Je vous remercie de votre considération et je me réjouis de votre compréhension - a dit Paul, avec bonté.
Néanmoins...
Le visiteur se demandait s'il devait ou non exposer ses véritables intentions. Attentif à ses réticences mais sans présumer de leur cause, l'ex-rabbin a avancé spontanément.
Que désirez-vous dire ? Parlez avec franchise. Ne faites pas de cérémonies !
Il se trouve - a-t-il rétorqué plus confiant - que je caresse l'idée de vous consulter concernant vos dons spirituels. Je pense qu'il n'est pas de plus grand trésor pour triompher dans la vie...
Paul était confus, il ne savait pas le cours que prendrait la conversation. Mais se concentrant sur le point le plus délicat de ses prétentions, Barjésus a continué :
Combien gagnez-vous dans votre activité ?
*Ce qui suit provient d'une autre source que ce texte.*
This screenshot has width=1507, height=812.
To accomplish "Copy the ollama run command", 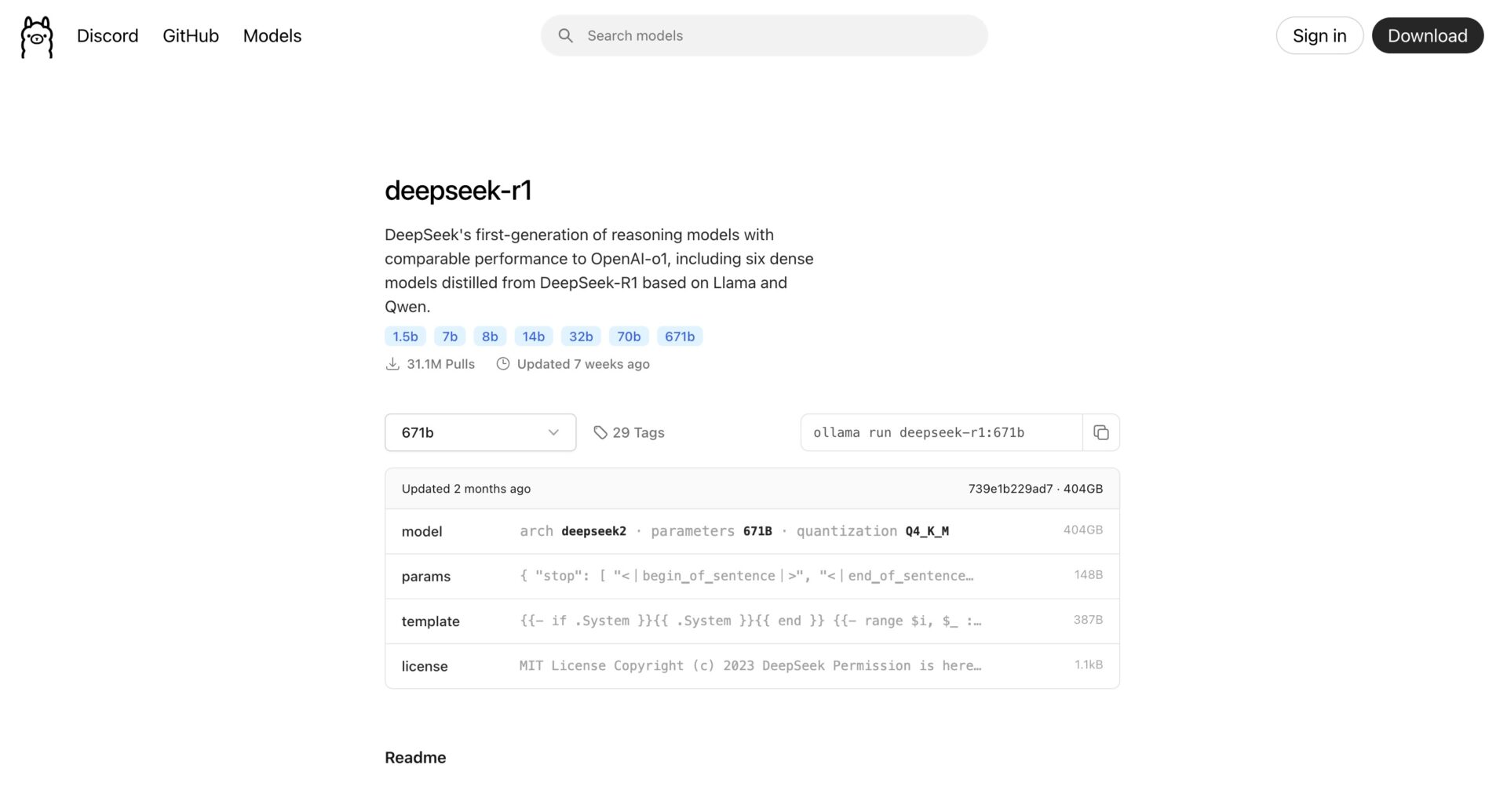I will click(1100, 432).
Je gagne la miséricorde de Dieu - a dit le missionnaire, comprenant alors tout la portée de cette visite inattendue -, je vis de mon travail de tisserand et il ne serait pas licite de marchander ce qui appartient au Père qui est aux cieux.
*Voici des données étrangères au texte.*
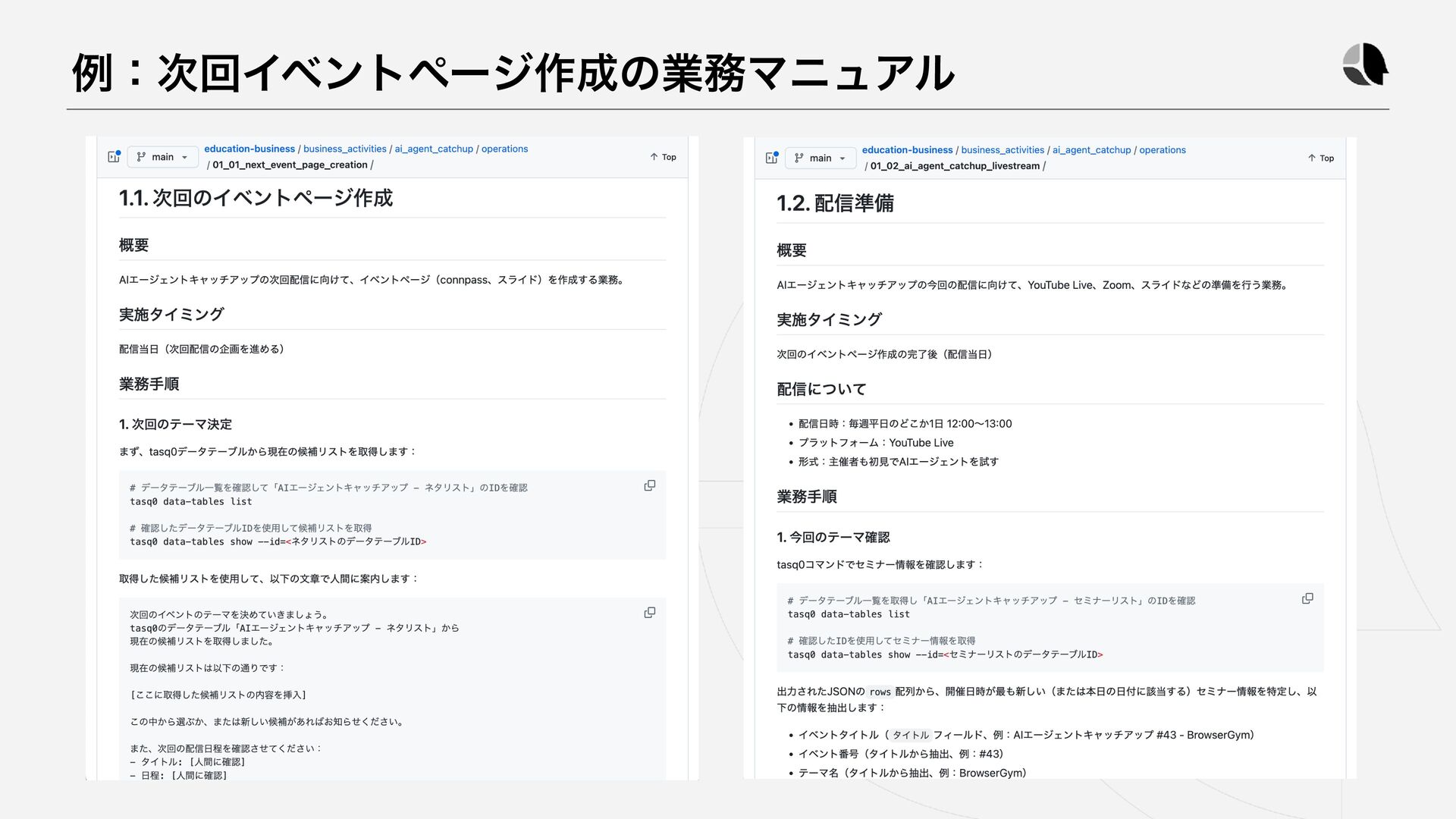The height and width of the screenshot is (819, 1456).
Task: Jump to Top in right document
Action: (x=1320, y=158)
C'est presque Incroyable ! a murmuré le mage écarquillant les yeux. - J'étais convaincu que vous portiez sur vous certains talismans que j'étais prêt à acheter à tout prix.
Et tandis que l'ex-rabbin le dévisageait plein de commisération pour son ignorance, le visiteur a continué :
Mais, est-il possible que vous fassiez de telles œuvres sans faire appel à des sortilèges ?
Le missionnaire l'a fixé plus attentivement et a murmuré :
Je ne connais qu'un sortilège efficace.
Quel est-il ? - a interrogé le mage d'un regard étincelant et avide.
C'est la foi en Dieu avec le sacrifice de nous-mêmes.
Le vieil Israélite sembla ne pas comprendre toute la signification de ces mots, et objecta :
Oui, mais la vie a des besoins urgents. Il est nécessaire de prévoir et d'amasser des ressources.
Paul a réfléchi une minute et a dit :
En ce qui me concerne, je n'ai rien qui puisse vous éclairer. Mais Dieu a toujours une réponse pour nos préoccupations les plus simples. Consultez ses éternelles vérités. Voyons quel est le message destiné à votre cœur.
Il allait ouvrir l'Évangile comme à son habitude quand le visiteur fit observer :
Je ne connais pas ce livre. Pour moi, il ne pourra donc mettre d'aucun conseil.
Le missionnaire a compris sa réticence et a souligné :
Que connaissez-vous alors ?
Moïse et les prophètes.
Il prit un rouleau de parchemins où la Loi Antique pouvait être lue et il le donna au vieux malicieux pour qu'il l'ouvre sur un passage au hasard selon la coutume de l'époque. Cependant avec une évidente mauvaise volonté, Barjésus a dit :
Je ne lis les prophètes qu'à genoux.
Tu peux lire comme il te convient car le fait de comprendre est ce qui nous intéresse avant tout.
Démontrant sa fierté pharisienne, le charlatan s'est agenouillé et a ouvert solennellement le texte, sous le regard serein et incisif de l'ex-rabbin. Le vieil Israélite est devenu pâle. Il a esquissé un geste pour se soustraire à la lecture ; mais Paul perçut ce mouvement subtil et, s'approchant, il lui dit avec une certaine véhémence :
Lisons le message permanent des émissaires de
Dieu.
Il s'agissait d'un passage des Proverbes que Barjésus prononça à voix haute profondément désappointé :
« Je te demande deux choses : Ne me les refuse pas, avant que je ne meure ! Éloigne de moi la fausseté et la parole mensongère. Ne me donne ni pauvreté, ni richesse. Accorde- moi le pain qui m'est nécessaire, de peur que dans l'abondance, je ne te renie et ne dise : Qui est Jéhovah ? Ou que dans la pauvreté, je ne dérobe et n'attaque au nom de mon Dieu. »15
15 Proverbes, chapitre 30, versets 7 à 9.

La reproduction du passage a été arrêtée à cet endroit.